Those Qatari big spenders
Thursday, May 22nd, 2008![[Image] At the Rawabi site](http://fugitivepeace.com/wp-content/uploads/2008/05/img_8115-small.jpg)
Just got in from the swish opening reception in Bethlehem for the Palestine Investment Conference. As Salam Fayyad, the prime minister, said, “We are throwing a party, and the whole world is invited.” Well, a lot of those who turned up seemed to be not foreign investors but expatriate Palestinians who took advantage of a brief moment of Israeli openness to get a permit to visit home. Still, that’s a party by anyone’s standards.
I spent a bit of the previous afternoon with one of the real investors, the CEO of Qatari Diar, which plans to co-build Rawabi, a new Palestinian town for 40,000 people on a hillside about 15 minutes drive north of Ramallah. I didn’t think there were any hills in the West Bank that hadn’t been conquered by either Palestinians or settlers, but there we were, scrambling over the stones while the Qataris’ Palestinian business partner described the layout and gushed over the breathtaking views (you could even see the towers of Tel Aviv silhouetted in the sunset). I and another journalist recorded the CEO talking about how important it was to him to invest “with our brothers in Palestine” and saying that the symbolism mattered more than the profits.

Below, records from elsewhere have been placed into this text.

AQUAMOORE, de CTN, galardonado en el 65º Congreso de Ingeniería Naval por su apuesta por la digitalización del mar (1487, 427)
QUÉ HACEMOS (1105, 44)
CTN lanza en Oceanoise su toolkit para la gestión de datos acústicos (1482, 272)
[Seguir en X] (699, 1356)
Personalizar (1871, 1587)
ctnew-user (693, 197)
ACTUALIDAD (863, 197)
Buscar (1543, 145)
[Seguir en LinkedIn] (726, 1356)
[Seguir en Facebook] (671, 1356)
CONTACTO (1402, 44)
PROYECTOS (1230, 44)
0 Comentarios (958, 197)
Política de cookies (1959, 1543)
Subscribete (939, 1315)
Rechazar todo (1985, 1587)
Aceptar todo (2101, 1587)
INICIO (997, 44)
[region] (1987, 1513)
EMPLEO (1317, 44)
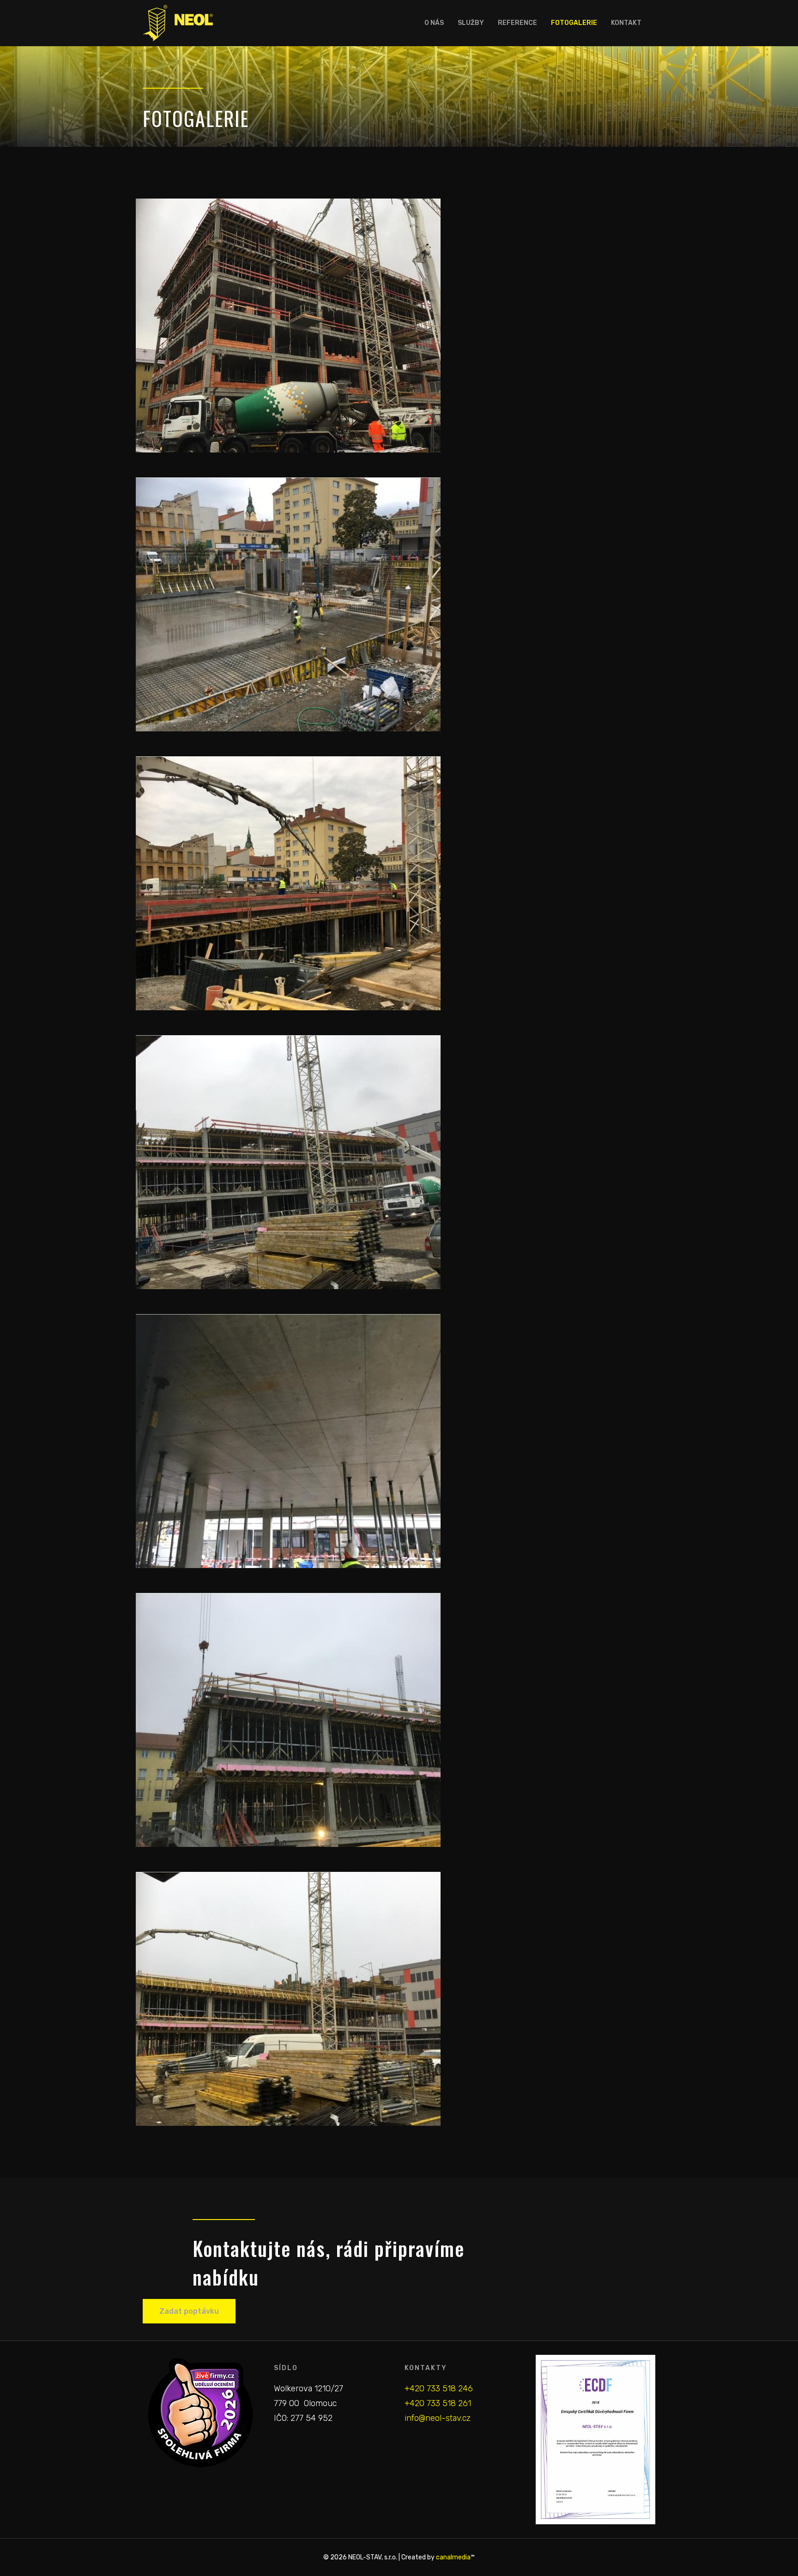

As we talked to him a minion walked up and handed us each little boxes with “Balenciaga” and the Qatari Diar logo embossed on them. We fingered them nervously. Our employers both have policies about accepting gifts, but you don’t offend a senior Gulf businessman who is probably related to the royal family just after you’ve met him.
The interviews over, we walked back to the cars parked on the other side of the hill, where we discovered that one of the Palestinians had left his SUV in neutral and it had rolled 50 metres down into the ravine, where it lay with its windscreen wipers waving in a forlorn distress signal. The owner seemed remarkably sanguine. My colleague backed his car out gingerly.
Back on the road, we opened the little boxes. Turned out we needn’t have worried. Qatari Diar may be willing to spend hundreds of millions of dollars on its Palestinian brethren, but when it comes to journalists it makes do with the cheapest possible fake-leather notebook (and rightly so). Balenciaga might not be too happy, though.